From the first line to the last, output the entries exactly.

[Collection entries]
————————

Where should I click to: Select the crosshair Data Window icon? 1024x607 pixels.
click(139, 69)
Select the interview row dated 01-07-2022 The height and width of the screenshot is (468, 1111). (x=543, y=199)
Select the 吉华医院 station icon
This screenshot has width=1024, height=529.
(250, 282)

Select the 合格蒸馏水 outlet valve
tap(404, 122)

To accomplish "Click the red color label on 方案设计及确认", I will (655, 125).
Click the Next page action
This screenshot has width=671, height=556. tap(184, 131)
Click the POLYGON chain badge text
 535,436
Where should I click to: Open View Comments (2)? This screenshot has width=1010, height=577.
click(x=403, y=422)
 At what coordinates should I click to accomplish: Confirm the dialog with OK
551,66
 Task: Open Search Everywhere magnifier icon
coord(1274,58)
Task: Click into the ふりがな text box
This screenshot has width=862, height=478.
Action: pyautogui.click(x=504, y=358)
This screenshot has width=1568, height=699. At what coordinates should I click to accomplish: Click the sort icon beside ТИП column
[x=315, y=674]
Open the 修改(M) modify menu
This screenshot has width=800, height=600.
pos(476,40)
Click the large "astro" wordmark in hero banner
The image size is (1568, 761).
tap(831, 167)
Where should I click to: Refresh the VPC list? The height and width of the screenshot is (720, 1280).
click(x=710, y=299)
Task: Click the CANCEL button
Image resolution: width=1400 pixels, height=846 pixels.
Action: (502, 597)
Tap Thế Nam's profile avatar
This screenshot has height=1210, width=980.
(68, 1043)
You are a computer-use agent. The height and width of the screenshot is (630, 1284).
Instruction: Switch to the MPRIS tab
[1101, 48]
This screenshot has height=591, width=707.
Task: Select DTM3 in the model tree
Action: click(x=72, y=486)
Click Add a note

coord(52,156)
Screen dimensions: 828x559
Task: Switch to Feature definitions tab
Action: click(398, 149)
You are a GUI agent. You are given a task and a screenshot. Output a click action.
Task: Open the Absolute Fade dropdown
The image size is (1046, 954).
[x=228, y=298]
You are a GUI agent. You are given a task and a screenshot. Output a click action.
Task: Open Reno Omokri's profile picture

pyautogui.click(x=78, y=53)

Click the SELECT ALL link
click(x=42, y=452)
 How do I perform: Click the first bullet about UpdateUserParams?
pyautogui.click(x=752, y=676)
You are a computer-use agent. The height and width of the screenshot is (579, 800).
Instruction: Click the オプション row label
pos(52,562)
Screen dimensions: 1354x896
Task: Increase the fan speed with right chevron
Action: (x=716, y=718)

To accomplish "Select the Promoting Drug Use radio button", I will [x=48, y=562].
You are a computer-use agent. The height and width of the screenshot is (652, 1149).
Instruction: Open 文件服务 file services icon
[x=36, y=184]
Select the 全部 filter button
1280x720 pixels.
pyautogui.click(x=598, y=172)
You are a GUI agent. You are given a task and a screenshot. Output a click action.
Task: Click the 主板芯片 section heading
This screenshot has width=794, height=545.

————————

__Response to this exercise__:
Where should I click to: Select the crosshair Data Window icon? 1024x607 pixels.
click(139, 69)
Select the interview row dated 01-07-2022 The height and width of the screenshot is (468, 1111). (x=543, y=199)
Select the 吉华医院 station icon
This screenshot has width=1024, height=529.
(250, 282)

Select the 合格蒸馏水 outlet valve
tap(404, 122)

To accomplish "Click the red color label on 方案设计及确认", I will (655, 125).
Click the Next page action
This screenshot has width=671, height=556. tap(184, 131)
Click the POLYGON chain badge text
 535,436
Where should I click to: Open View Comments (2)? This screenshot has width=1010, height=577.
click(x=403, y=422)
 At what coordinates should I click to accomplish: Confirm the dialog with OK
551,66
 Task: Open Search Everywhere magnifier icon
coord(1274,58)
Task: Click into the ふりがな text box
This screenshot has width=862, height=478.
Action: pyautogui.click(x=504, y=358)
This screenshot has width=1568, height=699. At what coordinates should I click to accomplish: Click the sort icon beside ТИП column
[x=315, y=674]
Open the 修改(M) modify menu
This screenshot has width=800, height=600.
pos(476,40)
Click the large "astro" wordmark in hero banner
The image size is (1568, 761).
tap(831, 167)
Where should I click to: Refresh the VPC list? The height and width of the screenshot is (720, 1280).
click(x=710, y=299)
Task: Click the CANCEL button
Image resolution: width=1400 pixels, height=846 pixels.
Action: (502, 597)
Tap Thế Nam's profile avatar
This screenshot has height=1210, width=980.
(68, 1043)
You are a computer-use agent. The height and width of the screenshot is (630, 1284).
Instruction: Switch to the MPRIS tab
[1101, 48]
This screenshot has height=591, width=707.
Task: Select DTM3 in the model tree
Action: click(x=72, y=486)
Click Add a note

coord(52,156)
Screen dimensions: 828x559
Task: Switch to Feature definitions tab
Action: click(398, 149)
You are a GUI agent. You are given a task and a screenshot. Output a click action.
Task: Open the Absolute Fade dropdown
The image size is (1046, 954).
[x=228, y=298]
You are a GUI agent. You are given a task and a screenshot. Output a click action.
Task: Open Reno Omokri's profile picture

pyautogui.click(x=78, y=53)

Click the SELECT ALL link
click(x=42, y=452)
 How do I perform: Click the first bullet about UpdateUserParams?
pyautogui.click(x=752, y=676)
You are a computer-use agent. The height and width of the screenshot is (579, 800).
Instruction: Click the オプション row label
pos(52,562)
Screen dimensions: 1354x896
Task: Increase the fan speed with right chevron
Action: (x=716, y=718)

To accomplish "Select the Promoting Drug Use radio button", I will [x=48, y=562].
You are a computer-use agent. The height and width of the screenshot is (652, 1149).
Instruction: Open 文件服务 file services icon
[x=36, y=184]
Select the 全部 filter button
1280x720 pixels.
pyautogui.click(x=598, y=172)
You are a GUI agent. You are given a task and a screenshot. Output a click action.
Task: Click the 主板芯片 section heading
This screenshot has width=794, height=545.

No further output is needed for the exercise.